TEXT PROVIDED »
Due to the close proximity of the islands of Britain and Ireland, migrations in both directions had been occurring since Ireland was first settled after the retreat of the ice sheets. There had been a special link between the Celtic kingdoms of Ulster and the Celtic kingdoms of Scotland founded from it, first as a colony, by the Dál Riata. The Kingdom of Scotland eventually became unified with Great Britain, making it subject to British law. During the seventeenth and eighteenth centuries (see History of Scotland), with the enforcement of Queen Anne's 1703 Test Act, a systematic plantation of Scots settlers to Ireland (by then culturally and religiously distinct from the Irish still in residence) was instigated by the British nearly a millennium after the Irish colonized Scotland. Considerable numbers of Ulster-Scots just a few generations after arriving in Ulster migrated to the North American colonies throughout the 18th century (250,000 settled in would become the United States between 1717 and 1770 alone). According to Kerby Miller, Emigrants and Exiles: Ireland and the Irish Exodus to North America (1988), Protestants were one-third the population of Ireland, but three-quarters of all emigrants from 1700 to 1776; 70% of these Protestants were Presbyterians. Other factors contributing to the mass exodus of Ulster Scots to America during the 18th century were a series of droughts and rising rents imposed by often absentee Anglo-Irish and/or English landlords.

[edit] Scots-Irish Americans

The Scots-Irish arrived in America in the early eighteenth century in large numbers. Roughly a quarter of a million arrived between 1717 and 1776. From the first, they were treated in the American colonies by the British colonial government as they had been in Ulster, so they quickly left for the hill country where they could avoid their influence. Here they lived on the frontiers of America, carving their own world out of the wilderness.[verification needed] Early frontier life was extremely challenging, but poverty and hardship were familiar to them. The word "hillbilly" has often been used of them, disparagingly, this word having its origins in Ireland itself, always in reference to the Ulster Scots.

BRIEF » In the passage on Scots-Irish migration, could you give everything from "[edit] Scots-Irish Americans" down to "the Ulster Scots." again, changing "wilderness" to "backcountry"?

DATA »
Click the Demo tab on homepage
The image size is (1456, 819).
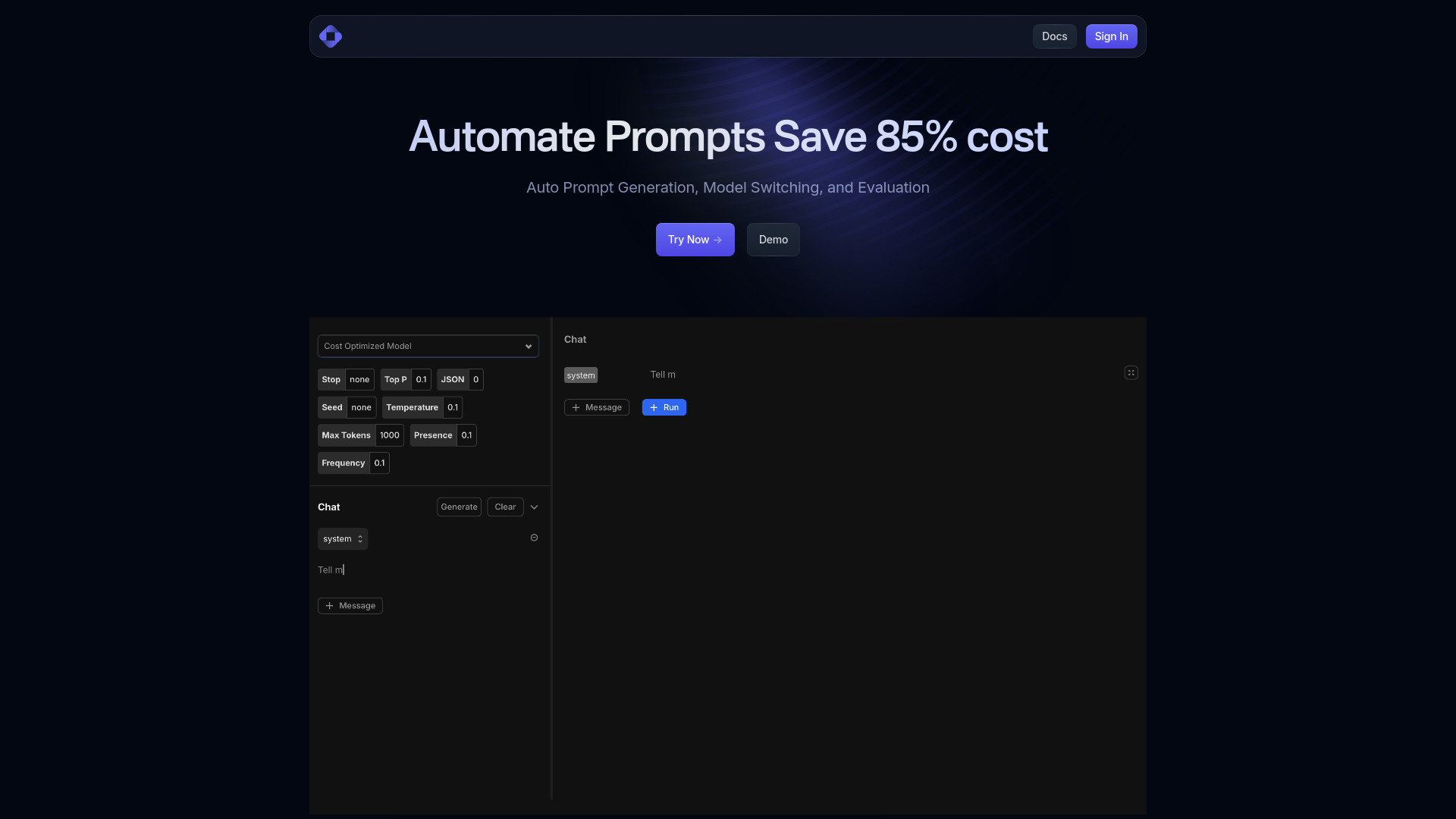click(x=773, y=240)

COMPLETED TASK »
[edit] Scots-Irish Americans

The Scots-Irish arrived in America in the early eighteenth century in large numbers. Roughly a quarter of a million arrived between 1717 and 1776. From the first, they were treated in the American colonies by the British colonial government as they had been in Ulster, so they quickly left for the hill country where they could avoid their influence. Here they lived on the frontiers of America, carving their own world out of the backcountry.[verification needed] Early frontier life was extremely challenging, but poverty and hardship were familiar to them. The word "hillbilly" has often been used of them, disparagingly, this word having its origins in Ireland itself, always in reference to the Ulster Scots.